• WHAT IS EXPECTED
Print the first line of the material below and each line after it, exactly as written, ending with the line that contains "Task: Click the Memo box in the diagram".

──────

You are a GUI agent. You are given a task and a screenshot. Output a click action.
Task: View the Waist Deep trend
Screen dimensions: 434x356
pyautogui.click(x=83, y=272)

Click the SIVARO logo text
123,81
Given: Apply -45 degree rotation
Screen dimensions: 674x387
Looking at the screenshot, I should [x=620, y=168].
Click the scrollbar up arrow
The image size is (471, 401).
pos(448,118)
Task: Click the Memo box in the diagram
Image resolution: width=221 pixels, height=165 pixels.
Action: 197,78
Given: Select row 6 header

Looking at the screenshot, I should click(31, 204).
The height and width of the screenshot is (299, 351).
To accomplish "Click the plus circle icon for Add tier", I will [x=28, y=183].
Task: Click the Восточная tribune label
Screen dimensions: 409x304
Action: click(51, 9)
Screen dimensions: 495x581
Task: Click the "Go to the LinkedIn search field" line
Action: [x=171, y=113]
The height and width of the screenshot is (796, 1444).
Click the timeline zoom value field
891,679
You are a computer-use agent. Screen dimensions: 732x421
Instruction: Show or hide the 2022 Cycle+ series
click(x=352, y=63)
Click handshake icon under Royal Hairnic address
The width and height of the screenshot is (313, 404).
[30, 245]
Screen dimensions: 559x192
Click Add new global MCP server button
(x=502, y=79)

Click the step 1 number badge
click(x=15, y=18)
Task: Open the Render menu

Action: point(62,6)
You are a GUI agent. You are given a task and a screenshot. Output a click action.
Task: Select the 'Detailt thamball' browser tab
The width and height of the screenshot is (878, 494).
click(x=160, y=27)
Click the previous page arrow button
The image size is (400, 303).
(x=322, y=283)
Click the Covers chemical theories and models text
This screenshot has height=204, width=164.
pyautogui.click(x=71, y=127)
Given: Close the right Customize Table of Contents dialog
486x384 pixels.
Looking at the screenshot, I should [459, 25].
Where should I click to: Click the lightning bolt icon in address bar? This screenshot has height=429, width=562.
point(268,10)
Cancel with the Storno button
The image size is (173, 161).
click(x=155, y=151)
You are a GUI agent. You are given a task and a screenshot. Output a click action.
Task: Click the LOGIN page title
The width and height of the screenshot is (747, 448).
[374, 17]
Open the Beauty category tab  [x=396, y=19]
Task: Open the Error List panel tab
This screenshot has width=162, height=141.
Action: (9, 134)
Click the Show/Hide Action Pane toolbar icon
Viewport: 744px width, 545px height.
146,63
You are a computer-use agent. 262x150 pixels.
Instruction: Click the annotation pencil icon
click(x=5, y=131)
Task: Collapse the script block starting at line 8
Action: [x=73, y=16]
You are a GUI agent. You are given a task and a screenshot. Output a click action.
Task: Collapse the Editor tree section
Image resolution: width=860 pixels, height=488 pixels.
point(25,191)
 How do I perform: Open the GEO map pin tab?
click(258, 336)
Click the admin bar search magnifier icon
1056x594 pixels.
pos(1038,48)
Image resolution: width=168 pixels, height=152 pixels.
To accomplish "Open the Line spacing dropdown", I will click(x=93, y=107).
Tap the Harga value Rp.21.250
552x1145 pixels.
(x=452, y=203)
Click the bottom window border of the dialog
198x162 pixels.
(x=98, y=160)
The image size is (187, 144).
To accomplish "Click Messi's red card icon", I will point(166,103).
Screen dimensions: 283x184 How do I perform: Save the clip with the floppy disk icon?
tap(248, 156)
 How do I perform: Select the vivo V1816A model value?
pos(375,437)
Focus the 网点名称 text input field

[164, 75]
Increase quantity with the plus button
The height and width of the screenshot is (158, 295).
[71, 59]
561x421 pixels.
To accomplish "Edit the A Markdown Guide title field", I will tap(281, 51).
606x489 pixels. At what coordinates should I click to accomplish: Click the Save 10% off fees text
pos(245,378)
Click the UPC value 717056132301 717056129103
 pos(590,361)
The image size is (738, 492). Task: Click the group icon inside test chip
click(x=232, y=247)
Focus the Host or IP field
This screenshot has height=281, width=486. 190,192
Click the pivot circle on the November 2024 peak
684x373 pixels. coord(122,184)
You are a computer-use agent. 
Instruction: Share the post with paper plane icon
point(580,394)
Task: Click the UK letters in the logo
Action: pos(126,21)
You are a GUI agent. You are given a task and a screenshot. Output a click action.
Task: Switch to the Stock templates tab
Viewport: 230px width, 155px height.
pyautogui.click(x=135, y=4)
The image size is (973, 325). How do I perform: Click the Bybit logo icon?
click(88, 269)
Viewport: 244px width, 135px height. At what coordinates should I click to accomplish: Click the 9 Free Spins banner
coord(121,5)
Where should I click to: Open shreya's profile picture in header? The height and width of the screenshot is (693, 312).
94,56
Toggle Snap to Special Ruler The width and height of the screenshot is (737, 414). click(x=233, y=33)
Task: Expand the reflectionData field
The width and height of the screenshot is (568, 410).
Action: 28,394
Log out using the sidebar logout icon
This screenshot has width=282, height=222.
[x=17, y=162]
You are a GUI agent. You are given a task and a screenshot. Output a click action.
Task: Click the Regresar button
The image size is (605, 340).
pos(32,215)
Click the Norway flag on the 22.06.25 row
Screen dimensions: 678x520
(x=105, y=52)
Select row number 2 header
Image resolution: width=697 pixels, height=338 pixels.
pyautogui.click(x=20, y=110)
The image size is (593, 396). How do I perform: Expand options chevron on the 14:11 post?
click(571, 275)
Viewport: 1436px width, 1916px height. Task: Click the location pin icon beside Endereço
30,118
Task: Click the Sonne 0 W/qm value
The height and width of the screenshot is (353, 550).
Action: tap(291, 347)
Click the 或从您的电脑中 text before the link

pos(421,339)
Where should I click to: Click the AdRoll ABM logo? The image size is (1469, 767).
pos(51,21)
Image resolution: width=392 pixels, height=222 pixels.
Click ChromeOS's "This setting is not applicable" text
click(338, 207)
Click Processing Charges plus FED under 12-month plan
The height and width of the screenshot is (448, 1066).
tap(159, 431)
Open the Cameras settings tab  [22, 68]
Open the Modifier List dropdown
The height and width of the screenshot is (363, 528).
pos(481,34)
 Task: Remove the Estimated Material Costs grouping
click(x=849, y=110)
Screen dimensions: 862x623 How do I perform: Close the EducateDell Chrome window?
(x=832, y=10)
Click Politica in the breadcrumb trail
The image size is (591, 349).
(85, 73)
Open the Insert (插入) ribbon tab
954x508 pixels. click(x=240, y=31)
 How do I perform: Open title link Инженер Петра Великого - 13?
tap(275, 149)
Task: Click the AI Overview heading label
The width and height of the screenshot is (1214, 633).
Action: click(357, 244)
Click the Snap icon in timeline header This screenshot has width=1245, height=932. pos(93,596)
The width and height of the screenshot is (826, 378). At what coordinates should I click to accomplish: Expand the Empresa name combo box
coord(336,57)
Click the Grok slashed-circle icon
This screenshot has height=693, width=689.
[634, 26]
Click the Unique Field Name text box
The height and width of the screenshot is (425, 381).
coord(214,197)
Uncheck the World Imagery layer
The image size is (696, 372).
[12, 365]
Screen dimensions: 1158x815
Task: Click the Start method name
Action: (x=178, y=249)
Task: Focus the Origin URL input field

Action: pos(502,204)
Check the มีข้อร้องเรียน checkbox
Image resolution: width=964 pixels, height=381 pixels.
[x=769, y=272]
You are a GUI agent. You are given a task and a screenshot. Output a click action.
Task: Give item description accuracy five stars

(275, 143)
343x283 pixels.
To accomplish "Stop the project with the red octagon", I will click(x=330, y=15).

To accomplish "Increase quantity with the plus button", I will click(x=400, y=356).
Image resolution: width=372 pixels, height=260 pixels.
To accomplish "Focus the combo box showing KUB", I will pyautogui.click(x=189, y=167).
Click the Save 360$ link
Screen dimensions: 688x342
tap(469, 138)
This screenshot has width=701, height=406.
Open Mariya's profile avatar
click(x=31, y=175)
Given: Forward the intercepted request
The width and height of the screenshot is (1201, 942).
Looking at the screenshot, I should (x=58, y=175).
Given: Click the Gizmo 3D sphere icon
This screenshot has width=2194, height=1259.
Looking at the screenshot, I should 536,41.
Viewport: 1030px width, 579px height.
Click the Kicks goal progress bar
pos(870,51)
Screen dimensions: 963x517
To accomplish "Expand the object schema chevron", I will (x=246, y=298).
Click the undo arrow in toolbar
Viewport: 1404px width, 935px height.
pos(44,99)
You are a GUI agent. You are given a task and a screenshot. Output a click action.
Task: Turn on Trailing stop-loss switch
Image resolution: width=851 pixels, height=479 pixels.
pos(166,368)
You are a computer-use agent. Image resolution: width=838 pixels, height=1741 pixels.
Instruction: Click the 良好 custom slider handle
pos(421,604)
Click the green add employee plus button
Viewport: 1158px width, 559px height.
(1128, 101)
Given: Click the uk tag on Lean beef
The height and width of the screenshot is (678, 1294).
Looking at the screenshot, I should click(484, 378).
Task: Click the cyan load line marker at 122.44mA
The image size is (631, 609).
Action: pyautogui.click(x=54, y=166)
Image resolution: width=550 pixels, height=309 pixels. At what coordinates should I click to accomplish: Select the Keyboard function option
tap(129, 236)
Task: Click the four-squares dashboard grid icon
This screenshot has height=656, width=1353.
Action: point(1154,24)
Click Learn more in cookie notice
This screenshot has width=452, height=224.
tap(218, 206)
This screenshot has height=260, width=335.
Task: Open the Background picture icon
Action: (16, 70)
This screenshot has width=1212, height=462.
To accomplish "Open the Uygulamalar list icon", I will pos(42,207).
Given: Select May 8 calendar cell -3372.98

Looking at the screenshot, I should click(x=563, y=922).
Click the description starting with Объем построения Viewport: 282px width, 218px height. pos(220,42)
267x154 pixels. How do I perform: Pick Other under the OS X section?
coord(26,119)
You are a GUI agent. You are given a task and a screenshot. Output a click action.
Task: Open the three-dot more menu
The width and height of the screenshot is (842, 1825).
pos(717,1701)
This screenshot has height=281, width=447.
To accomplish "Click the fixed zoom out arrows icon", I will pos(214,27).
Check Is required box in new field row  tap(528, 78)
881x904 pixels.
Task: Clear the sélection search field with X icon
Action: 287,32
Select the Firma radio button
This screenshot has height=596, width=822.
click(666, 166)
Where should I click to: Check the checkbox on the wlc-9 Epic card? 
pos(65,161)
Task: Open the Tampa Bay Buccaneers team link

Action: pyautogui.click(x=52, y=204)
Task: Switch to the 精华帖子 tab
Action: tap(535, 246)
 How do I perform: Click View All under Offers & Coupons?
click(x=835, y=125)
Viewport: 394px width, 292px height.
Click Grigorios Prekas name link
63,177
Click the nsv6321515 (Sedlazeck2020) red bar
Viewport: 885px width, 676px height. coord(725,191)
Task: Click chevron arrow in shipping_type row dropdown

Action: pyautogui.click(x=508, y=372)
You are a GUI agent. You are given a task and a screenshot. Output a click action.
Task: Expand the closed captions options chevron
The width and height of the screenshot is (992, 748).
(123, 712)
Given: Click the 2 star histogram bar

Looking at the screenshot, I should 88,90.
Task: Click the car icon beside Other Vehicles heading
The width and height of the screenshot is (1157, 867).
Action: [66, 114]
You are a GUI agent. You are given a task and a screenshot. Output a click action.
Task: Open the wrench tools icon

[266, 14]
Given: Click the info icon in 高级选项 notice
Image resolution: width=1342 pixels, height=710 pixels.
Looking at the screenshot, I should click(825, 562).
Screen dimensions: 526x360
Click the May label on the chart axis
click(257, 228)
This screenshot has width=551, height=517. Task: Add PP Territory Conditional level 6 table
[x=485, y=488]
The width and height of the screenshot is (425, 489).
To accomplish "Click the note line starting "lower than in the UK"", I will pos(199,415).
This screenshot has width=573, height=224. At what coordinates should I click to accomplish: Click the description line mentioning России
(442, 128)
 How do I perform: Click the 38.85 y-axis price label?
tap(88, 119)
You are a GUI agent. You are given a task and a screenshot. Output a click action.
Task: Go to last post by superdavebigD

──────

• ANSWER TO THIS PROBLEM
You are a GUI agent. You are given a task and a screenshot. Output a click action.
Task: View the Waist Deep trend
Screen dimensions: 434x356
pyautogui.click(x=83, y=272)

Click the SIVARO logo text
123,81
Given: Apply -45 degree rotation
Screen dimensions: 674x387
Looking at the screenshot, I should [x=620, y=168].
Click the scrollbar up arrow
The image size is (471, 401).
pos(448,118)
Task: Click the Memo box in the diagram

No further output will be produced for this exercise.